In een popmuziekwereld die bol staat van Britney, Selena, Taylor, Beyoncé, Jennifer en Miley is de aanwezigheid van Kelly Clarkson een ware verademing. Ze was de eerste die ooit American Idol won (in 2003) en blijft nog altijd de beste en meest succesvolle Idol(s)-ster die het programma ooit heeft voortgebracht. Terecht, want ze kan ook verreweg het best van allen zingen. Hoewel mijn broer haar daarom altijd ‘Kelly Claxon’ noemt, blaast haar krachtige stemgeluid de eerder genoemde zelfingenomen gratenpakhuizen stuk voor stuk van het podium af.

Ik zeg ‘gratenpakhuis’ omdat Clarkson duidelijk laat weten geen enkele behoefte te hebben om te voldoen aan de stringente Cosmopolitan-standaarden van jezelf je hele carrière uithongeren om er maar perfect uit te zien. In plaats daarvan lijkt Clarkson te focussen op –hoe cliché ook- wat er echt toe doet: de binnenkant. Daar komt haar zang immers vandaan, een zang die haar de Aretha Franklin van de huidige generatie maakt, maar ook haar persoonlijkheid zit daar ergens diep van binnen.
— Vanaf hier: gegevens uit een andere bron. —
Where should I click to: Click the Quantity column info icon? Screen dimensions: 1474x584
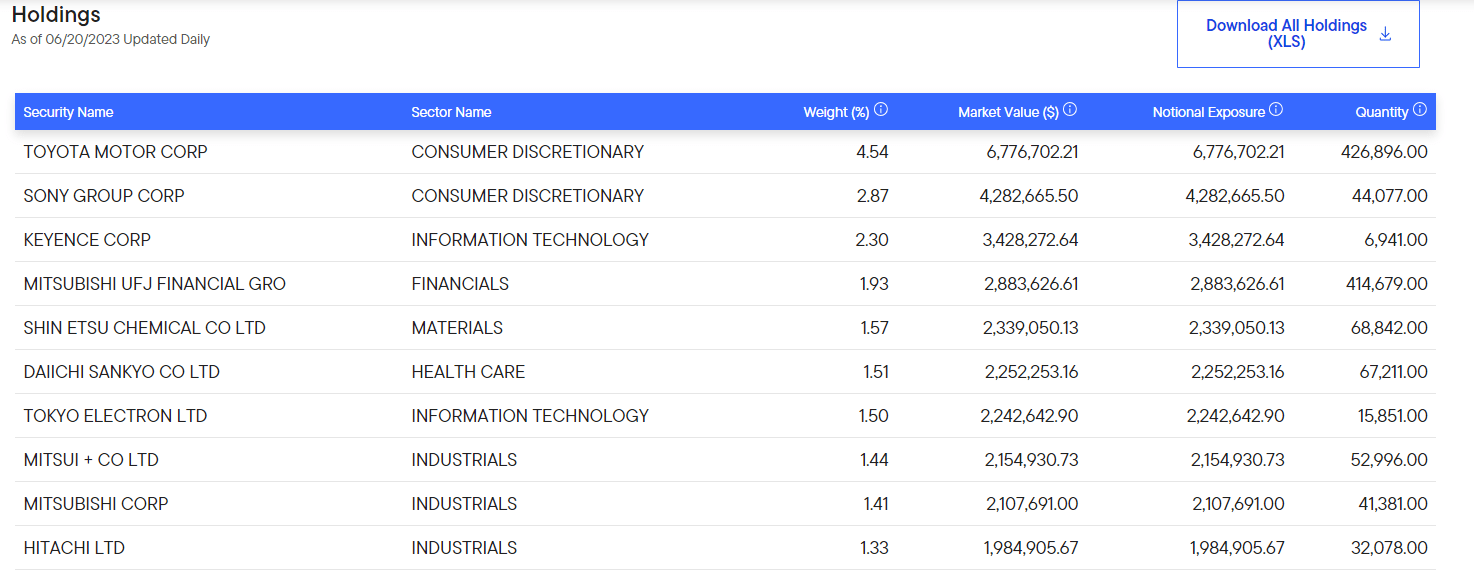coord(1419,110)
Een smetteloze persoonlijkheid, bleek al bij haar Idol-deelname elf jaar geleden. Warm, vriendelijk, oprecht – er is werkelijk waar geen enkele popdiva die zich dermate menselijk etaleert. Al elf jaar. Zes albums verder is ze nog steeds actief en heeft ze nog steeds periodiek hits in de wereldwijde hitlijsten. Ze is de op dertien na best verkopende artiest van de jaren 00 (in slechts zeven jaar, vanaf 2003). Als íemand veren in de reet verdient, is zij het.

Daarom, simpelweg, in het kader van behaaglijke feestsfeer: drie hoeraatjes voor Kelly Clarkson. Hulde.